Série d'exercices:
1. D'après l'extrait sur Arnaud Bedouet, jusqu'à quel âge a-t-il vécu en Afrique ?
2. Résumez en deux phrases l'extrait sur Arnaud Bedouet.

Extrait du texte:
::::::::
Homme de théâtre, Arnaud Bedouet, auteur de » Kinkali « , un huis clos qui se déroule dans une Afrique imaginaire mais qui ressemble en bien des points à l’Afrique d’aujourd’hui, y a vécu dans sa prime enfance, jusqu’à l’âge de dix ans. Ensuite, il est rentré en France. Quels souvenirs en garde-t-il ? » Moi, ma mémoire, nous a-t-il confié, est avant tout olfactive. Je me suis rendu compte de ça d’abord. C’est-à-dire que… n’étant pas revenu en Afrique pendant très longtemps… Revenant sur les limites de l’Afrique, vers le Nord, certaines fois j’ai été happé par des odeurs, qui me rappelaient mon enfance. C’est quelque chose d’extrêmement fort. Bon, bien sûr, l’enfant a été bercé dans des paysages énormes, violents. J’ai commencé dans des pays équatoriaux comme le Congo, où vraiment tout était démesuré : la végétation était démesurée, les pluies qui tombaient étaient démesurées. Géologiquement, tout était démesuré. Et puis après, j’ai fini au Tchad où vraiment c’était la même chose. Car là aussi, c’était démesuré par l’étendue de sable, par l’étendue de roches et de bouleversements géologiques. Mais ce que je retiens le plus, c’est l’être humain. Ce sont les hommes et les femmes que j’ai pu rencontrer en Afrique. C’est ce qui me reste dans la tête. Car je n’ai pas de souvenirs d’enfances en France. Je ne les ai qu’en Afrique. Et on est bercé par de grandes personnalités. Et moi, j’ai rencontré des africains que je n’oublierais jamais, avec qui j’ai parlé ou quand je ne pouvais pas communiquer, je communiquais avec autre chose que la parole. Je communiquais avec les yeux, avec des gestes ou des démarches. Je me souviens très bien d’un vieil homme avec lequel je marchais très souvent et très longtemps. On ne se parlait pas. Il ne parlait pas le français. Mais on se comprenait. J’était petit. Et il m’amenait dans des endroits incroyables. Je n’avais pas l’occasion de voir mon grand-père. Et c’était devenu mon grand-père. Je l’ai un peu mis dans ma pièce d’ailleurs… »
::::::::
(Extrait d'un fichier de données)
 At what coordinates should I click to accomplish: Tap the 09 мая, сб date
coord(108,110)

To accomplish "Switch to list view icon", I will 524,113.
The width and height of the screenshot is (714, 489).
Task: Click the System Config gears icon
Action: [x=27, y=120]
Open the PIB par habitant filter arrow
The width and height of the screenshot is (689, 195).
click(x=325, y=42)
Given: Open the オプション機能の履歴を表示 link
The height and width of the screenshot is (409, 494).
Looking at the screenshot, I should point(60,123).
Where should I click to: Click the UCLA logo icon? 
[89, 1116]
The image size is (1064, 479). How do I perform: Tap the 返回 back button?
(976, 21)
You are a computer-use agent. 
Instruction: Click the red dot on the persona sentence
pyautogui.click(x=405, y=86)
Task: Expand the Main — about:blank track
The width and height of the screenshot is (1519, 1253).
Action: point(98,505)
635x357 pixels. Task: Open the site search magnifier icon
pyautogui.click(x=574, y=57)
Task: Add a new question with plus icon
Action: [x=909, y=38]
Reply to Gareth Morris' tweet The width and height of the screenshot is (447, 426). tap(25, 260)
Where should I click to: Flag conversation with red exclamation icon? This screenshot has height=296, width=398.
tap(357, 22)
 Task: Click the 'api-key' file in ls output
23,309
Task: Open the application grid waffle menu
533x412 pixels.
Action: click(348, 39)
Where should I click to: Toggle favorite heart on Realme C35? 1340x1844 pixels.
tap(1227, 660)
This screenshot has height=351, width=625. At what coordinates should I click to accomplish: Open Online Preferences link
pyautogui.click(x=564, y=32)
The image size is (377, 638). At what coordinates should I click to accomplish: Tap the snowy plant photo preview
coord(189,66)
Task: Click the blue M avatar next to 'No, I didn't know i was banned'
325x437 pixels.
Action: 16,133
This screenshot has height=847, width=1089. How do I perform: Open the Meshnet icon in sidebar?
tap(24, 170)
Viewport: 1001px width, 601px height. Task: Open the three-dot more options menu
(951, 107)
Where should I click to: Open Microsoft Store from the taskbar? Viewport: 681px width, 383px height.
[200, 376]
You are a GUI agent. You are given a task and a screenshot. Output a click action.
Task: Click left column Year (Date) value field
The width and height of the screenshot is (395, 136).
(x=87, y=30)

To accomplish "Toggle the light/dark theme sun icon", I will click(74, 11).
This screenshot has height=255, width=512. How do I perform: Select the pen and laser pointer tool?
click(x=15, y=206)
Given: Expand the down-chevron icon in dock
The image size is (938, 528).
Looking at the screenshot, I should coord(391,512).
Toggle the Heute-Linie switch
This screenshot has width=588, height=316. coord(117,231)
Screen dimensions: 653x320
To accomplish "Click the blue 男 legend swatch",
::::::::
Liste des réponses:
1. Il y a vécu jusqu'à l'âge de dix ans.

2. Arnaud Bedouet, homme de théâtre et auteur de « Kinkali », a passé son enfance en Afrique, du Congo au Tchad, et en garde une mémoire avant tout olfactive ainsi que le souvenir de paysages démesurés. Ce qu'il retient le plus, ce sont les hommes et les femmes rencontrés là-bas, en particulier un vieil homme qui ne parlait pas français, avec qui il marchait souvent, qui était devenu comme son grand-père et qu'il a un peu mis dans sa pièce.